> _EXERCISE_:
Edit the piece on political labels and cable news by writing it out again starting with "But what I find" and going on through "over 300 million?", with "disconcerting" changed to "troubling".

> _DOCUMENT PASSAGE_:
Truth be told, I'm a progressive. Or am I a liberal? Or am I a socialist? I know I'm not a neocon or a conservative, but, on some issues I'm more conservative than others, so am I a progressive neocon or a social democrat or a democratic socialist with conservative leanings or what? Clearly, I'm not a neoliberal nor a libertarian, but I am liberal. So what am I? These labels get me so confused. Is there a slot for people like me? If I wear an American flag lapel pin, what does that make me? Reagan didn't wear one. Neither did Ike. Roosevelt didn't wear one either, but George W did. It's so confusing. Sometimes I wish I lived in Scandinavia which would make things politically a lot easier.
I rarely watch Fox (though their coverage of the Haitian earthquake was fairly well done), but read what they say. I've written too much already on Beck and Limbaugh and Palin and get tired of repeating myself. On the other hand, I watch CSNBC all the time. Matthews and Olberman and Maddow, but sometimes they piss me off. Of course, Matthews doesn't let anyone finish a sentence. It's a bit like not allowing the batter to swing at the hardball after the ball's been caught. You know, the batter is constantly check-swinging as Matthews answers his own question while waiting for the guest to answer the question he's already answered. What's the point? Just walk the batter and move on. It took me a long time before I could appreciate Olbermann as a political analyst and not a sports broadcaster. When that was finally accomplished, what tends to annoy me now is that he constantly brings the same people on his show. The Friends of Countdown. If I hear him pitch Richard Wolffe's book, Renegade: The Making of a President, one more time, I'll puke. Okay, I got it the 35th time and if I want to buy the book, I will. After all, it's been over a year since it came out. Then there's Chris Cillizzi who every time he's introduced gives a rather sheepish smile as if to say, "Look, mom, I'm on TV." Lawrence O'Donnell is more than an adequate replacement for Olbermann, especially when he gets indignant and you can see his jaw tighten as if he has a TMJ problem. I'm a big fan of Eugene Robinson, but I wish they'd quit introducing him as the Pulitzer Prize winning journalist for the Washington Post. It's almost as if they're pronouncing the fact that, "Look African-Americans can win Pulitzer Prizes too." Maddow is terrific except when she morphs into that schoolgirl giggle and declares she doesn't have an agenda (wink, wink, nod, nod) since everyone has an agenda even if they don't have one.
But what I find most disconcerting, puzzling actually, is the fact that if one listens closely to any of these shows one hears the same buzzwords and many of them are used synonymously. Words like: Radicals, Leftists, Progressives, Liberals, Centrists, Rightists, Libertarians, Conservatives, Neocons, Teabaggers, Reactionaries. In order to alleviate any misunderstandings about where people stand politically, I suggest the government should look into the possibility of issuing armbands to all US citizens in an attempt to clarify their respective political positions. These arm bands could be color-coded so everyone will know what everyone else's political position is. Failing that, I'm sure private corporations could advocate producing them on their own suggesting that government is too big already. And how does one "shrink government" with a population that's over 300 million?

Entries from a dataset
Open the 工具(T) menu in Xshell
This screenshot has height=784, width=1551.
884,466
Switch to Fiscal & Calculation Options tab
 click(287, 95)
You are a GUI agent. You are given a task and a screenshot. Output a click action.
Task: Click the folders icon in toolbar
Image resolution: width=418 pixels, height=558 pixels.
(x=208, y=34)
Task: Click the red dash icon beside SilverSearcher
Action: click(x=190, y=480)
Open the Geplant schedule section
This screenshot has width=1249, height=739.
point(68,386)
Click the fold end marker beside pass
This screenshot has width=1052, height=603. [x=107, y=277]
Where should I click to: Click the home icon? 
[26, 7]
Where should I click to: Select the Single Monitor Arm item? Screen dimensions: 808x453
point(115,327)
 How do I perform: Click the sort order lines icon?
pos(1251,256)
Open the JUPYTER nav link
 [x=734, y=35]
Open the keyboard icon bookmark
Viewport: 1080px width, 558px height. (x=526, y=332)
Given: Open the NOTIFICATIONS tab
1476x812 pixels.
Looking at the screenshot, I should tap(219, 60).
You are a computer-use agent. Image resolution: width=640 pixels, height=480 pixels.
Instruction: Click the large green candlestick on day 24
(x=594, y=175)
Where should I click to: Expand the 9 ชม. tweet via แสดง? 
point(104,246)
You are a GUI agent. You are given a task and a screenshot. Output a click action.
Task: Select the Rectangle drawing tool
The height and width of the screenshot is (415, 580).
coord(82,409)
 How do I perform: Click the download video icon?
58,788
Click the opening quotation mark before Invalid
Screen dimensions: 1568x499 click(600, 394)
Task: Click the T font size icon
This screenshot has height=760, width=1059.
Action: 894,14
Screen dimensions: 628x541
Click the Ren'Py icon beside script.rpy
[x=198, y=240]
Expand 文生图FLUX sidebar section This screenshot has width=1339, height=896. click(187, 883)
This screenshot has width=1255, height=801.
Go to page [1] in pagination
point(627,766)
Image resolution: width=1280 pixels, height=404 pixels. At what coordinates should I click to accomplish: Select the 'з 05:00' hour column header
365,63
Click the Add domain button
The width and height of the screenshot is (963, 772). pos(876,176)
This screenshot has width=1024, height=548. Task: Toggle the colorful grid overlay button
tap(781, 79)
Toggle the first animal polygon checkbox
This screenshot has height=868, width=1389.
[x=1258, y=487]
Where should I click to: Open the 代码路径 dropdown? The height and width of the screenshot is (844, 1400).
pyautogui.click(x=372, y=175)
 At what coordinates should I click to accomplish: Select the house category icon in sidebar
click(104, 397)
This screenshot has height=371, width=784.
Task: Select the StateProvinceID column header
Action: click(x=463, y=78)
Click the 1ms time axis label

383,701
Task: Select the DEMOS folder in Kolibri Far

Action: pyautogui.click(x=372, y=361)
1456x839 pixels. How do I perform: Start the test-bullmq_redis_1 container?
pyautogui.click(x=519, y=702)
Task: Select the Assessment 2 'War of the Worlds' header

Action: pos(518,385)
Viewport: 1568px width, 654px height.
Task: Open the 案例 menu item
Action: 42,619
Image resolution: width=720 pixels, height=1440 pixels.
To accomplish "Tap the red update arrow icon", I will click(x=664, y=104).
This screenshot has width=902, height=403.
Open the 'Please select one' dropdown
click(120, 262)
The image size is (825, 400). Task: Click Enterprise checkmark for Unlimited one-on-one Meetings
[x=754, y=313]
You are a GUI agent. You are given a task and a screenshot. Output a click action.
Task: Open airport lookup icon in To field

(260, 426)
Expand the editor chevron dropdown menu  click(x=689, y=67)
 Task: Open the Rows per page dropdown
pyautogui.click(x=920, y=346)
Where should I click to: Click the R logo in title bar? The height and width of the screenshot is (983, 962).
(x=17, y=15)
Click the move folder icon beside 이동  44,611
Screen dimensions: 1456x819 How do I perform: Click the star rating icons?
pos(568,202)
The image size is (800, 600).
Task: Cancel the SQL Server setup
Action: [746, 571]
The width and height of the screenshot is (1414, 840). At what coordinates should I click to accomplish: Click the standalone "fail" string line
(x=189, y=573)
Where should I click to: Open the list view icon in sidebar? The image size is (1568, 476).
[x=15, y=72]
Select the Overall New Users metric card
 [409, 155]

> _WORKED ANSWER_:
But what I find most troubling, puzzling actually, is the fact that if one listens closely to any of these shows one hears the same buzzwords and many of them are used synonymously. Words like: Radicals, Leftists, Progressives, Liberals, Centrists, Rightists, Libertarians, Conservatives, Neocons, Teabaggers, Reactionaries. In order to alleviate any misunderstandings about where people stand politically, I suggest the government should look into the possibility of issuing armbands to all US citizens in an attempt to clarify their respective political positions. These arm bands could be color-coded so everyone will know what everyone else's political position is. Failing that, I'm sure private corporations could advocate producing them on their own suggesting that government is too big already. And how does one "shrink government" with a population that's over 300 million?